Shortly after, the Kovalévskys left Paris, and Sönya
resumed her studies in Berlin. But after the
suppression of the Commune, Sönya was again called to Paris.
This time it was her sister who sent for her, entreating
her intervention with her father. Aniuta longed for
his forgiveness, and was anxious that he should use his
influence to extricate her from the exceeding distress
into which she had now fallen. The man for whom
she had forsaken all was a prisoner and doomed to
death.
When one recalls the picture which Sönya has given
of her father in the " Recollections of Childhood," one
can easily realize how terrible a blow it was to him
to learn the whole grim truth of the deception of his
children, and the fact that his eldest daughter had
taken her own course in a manner calculated to wound
most deeply all his instincts and principles.

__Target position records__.
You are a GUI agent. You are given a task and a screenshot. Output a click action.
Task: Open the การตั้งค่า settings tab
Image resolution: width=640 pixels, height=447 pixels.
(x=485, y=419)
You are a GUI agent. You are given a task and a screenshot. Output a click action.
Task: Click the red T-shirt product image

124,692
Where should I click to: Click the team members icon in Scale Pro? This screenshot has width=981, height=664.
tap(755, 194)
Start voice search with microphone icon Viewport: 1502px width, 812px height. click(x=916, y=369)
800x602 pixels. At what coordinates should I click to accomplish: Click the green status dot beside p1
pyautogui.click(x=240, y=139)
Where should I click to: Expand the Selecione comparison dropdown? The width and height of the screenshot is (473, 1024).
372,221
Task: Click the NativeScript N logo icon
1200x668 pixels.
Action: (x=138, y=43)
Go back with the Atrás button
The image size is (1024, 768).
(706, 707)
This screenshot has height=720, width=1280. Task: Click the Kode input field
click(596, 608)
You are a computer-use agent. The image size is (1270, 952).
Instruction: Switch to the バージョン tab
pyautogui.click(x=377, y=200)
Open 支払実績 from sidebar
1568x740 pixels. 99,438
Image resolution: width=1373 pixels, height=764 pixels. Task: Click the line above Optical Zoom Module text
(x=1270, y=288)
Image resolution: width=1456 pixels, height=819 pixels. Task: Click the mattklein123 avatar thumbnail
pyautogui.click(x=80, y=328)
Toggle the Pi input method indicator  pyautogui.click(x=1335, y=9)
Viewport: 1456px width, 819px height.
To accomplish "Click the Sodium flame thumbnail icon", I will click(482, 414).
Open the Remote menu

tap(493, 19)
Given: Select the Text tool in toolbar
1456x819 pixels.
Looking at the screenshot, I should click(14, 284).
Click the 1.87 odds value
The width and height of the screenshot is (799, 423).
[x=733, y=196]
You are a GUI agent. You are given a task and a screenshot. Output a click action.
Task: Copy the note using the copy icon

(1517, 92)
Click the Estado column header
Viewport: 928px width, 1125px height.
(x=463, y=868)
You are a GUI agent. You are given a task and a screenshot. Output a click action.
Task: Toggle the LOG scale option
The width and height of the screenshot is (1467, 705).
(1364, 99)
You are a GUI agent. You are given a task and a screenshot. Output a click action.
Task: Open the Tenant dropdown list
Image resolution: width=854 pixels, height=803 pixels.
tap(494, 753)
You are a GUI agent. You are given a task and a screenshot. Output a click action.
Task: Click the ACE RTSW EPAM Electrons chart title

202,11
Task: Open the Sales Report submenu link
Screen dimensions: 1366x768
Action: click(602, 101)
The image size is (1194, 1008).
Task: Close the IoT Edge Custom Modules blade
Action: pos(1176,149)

__Task instructions__.
(a) Answer these questions using the passage about Sönya Kovalévsky above the items.
(i) In which city did Sönya resume her studies after the Kovalévskys left Paris?
(ii) Who sent for Sönya to come to Paris after the suppression of the Commune?
(iii) In which work has Sönya given a picture of her father?
(b) Continue the passage about Sönya Kovalévsky, picking up right after its final sentence, which ends with "instincts and principles."

__Written responses__.
(a)
(i) Berlin
(ii) Her sister, Aniuta
(iii) "Recollections of Childhood"

(b)
Years before he had been almost out of his mind
with grief and deep annoyance on the discovery that
Aniuta had secretly written a novel and had received
money for it. He said to her at the time, " You sell
your work now, but I am not at all sure that the day
will not come when you will sell yourself." Strangely
enough, he was much more gentle on hearing the truth
now, when his daughter had given him a far more
terrible cause of grief. Both he and his wife,
accompanied by Sönya and her husband, hastened at once to
Paris, and when Krukovsky met his erring daughter
he was most generous and forgiving. His daughters,
who knew that they deserved quite other treatment,
devoted themselves to him from that hour with a
tenderness they had never before evinced.